TFPI-2对缺氧大鼠星形胶质细胞生物学特性及机制的研究

目的:研究组织因子途径抑制物-2(TFPI-2)对缺氧大鼠星形胶质细胞生物学特性的影响,探讨其对大鼠星形胶质细胞缺氧保护的机制。方法:从大鼠脑组织中分离培养星形胶质细胞,将细胞作缺氧处理,分别采用qRT-PCR和Western blot法检测星形胶质细胞中TFPI-2表达水平。在星形胶质细胞中转染TFPI-2 siRNA后,采用qRT-PCR和Western blot法检测TFPI-2基因沉默效果,MTT检测星形胶质细胞增殖,流式细胞术检测星形胶质细胞凋亡情况,qRT-PCR检测星形胶质细胞中β-连环蛋白(β-catenin)、c-myc、Bcl-2相关X蛋白(Bax)和剪切的含半胱氨酸的天冬氨酸蛋白水解酶3(Cleaved Caspase-3)mRNA表达水平。结果:Hypoxia组星形胶质细胞中TFPI-2 mRNA水平和蛋白水平明显高于Control组星形胶质细胞,转染TFPI-2 siRNA后,si-TFPI-2组星形胶质细胞中TFPI-2 mRNA和蛋白表达水平明显低于si-control组细胞,差异有统计学意义(P<0. 05)。缺氧星形胶质细胞存活率降低,细胞凋亡率升高,细胞中β-catenin、c-myc、Bax、Cleaved Caspase-3蛋白表达明显升高,与正常培养的星形胶质细胞比较,差异有统计学意义(P<0. 05)。对缺氧星形胶质细胞敲减TFPI-2后,细胞存活率升高,细胞凋亡率和细胞中β-catenin、c-myc、Bax、Cleaved Caspase-3蛋白水平降低,与缺氧星形胶质细胞比较,差异有统计学意义(P<0. 05)。结论:下调TFPI-2可以促进缺氧星形胶质细胞增殖,抑制细胞凋亡,其作用机制与抑制Wnt/β-catenin信号通路的激活有关。
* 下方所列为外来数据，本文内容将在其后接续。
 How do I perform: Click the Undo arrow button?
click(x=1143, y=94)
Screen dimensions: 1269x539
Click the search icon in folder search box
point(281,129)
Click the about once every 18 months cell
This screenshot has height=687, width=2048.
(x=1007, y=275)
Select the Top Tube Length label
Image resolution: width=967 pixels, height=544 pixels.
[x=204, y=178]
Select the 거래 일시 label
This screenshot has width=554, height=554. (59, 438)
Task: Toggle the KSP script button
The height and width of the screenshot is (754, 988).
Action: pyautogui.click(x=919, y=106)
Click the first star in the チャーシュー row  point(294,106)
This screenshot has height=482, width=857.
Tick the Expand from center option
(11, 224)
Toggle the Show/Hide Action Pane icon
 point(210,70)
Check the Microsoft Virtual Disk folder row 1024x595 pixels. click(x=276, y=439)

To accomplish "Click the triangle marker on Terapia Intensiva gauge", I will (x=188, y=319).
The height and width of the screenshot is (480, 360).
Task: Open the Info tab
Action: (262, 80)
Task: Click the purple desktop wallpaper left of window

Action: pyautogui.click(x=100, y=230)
Study on biological characteristics and mechanisms of TFPI2 on astrocytes in hypoxtic rats

Objective:To investigate the effect of tissue factor pathway inhibitor-2 (TFPI-2) on the biological characteristics of rat astrocytes under hypoxia,and to explore the mechanism of hypoxia protection on rat astrocytes. Methods: Primary astrocytes were isolated and cultured from rat brain tissue.The cells were treated with hypoxia.qRT-PCR and Western blot were used to detect the expression level of TFPI-2 in astrocytes.After transfected with TFPI-2 siRNA in astrocytes under hypoxia,the knock down effect of TFPI-2 siRNA was detected by qRT-PCR and Western blot.The proliferation of astrocytes was detected by MTT assay.Apoptosis of astrocytes was deteated by flow cytometry.Expression of β-catenin,c-myc,Bcl-2 associated X protein (Bax),and cleavage of cysteine by Cleaved Caspase-3 in astrocytes was detected by Western blot. Results: The level of TFPI-2 mRNA and protein in astrocytes of Hypoxia group was significantly higher than that of control astrocytes.After transfection of TFPI-2 siRNA,TFPI-2 mRNA and protein expression levels in astrocytes of si-TFPI-2 group were significantly lower than the si-control group ( P <0.05).Under hypoxia,the survival rate of astrocytes decreased,the rate of apoptosis increased,and the protein expression of β-catenin,c-myc,Bax,and Cleaved Caspase-3 increased significantly,compared with normal cultured astrocytes.The difference was statistically significant ( P <0.05).When TFPI-2 was knocked down in astrocytes under hypoxia,the survival rate of the cells was increased,and the rate of apoptosis and β-catenin,c-myc,Bax,Cleaved Caspase-3 protein expression levels in the cells were decreased,compared with normal astrocytes under hypoxia.The difference was statistically significant ( P <0.05). Conclusion: Down-regulation of TFPI-2 can promote the proliferation of astrocytes under hypoxia and inhibit apoptosis,which is related to the inhibition of Wnt/β-catenin signaling pathway activation.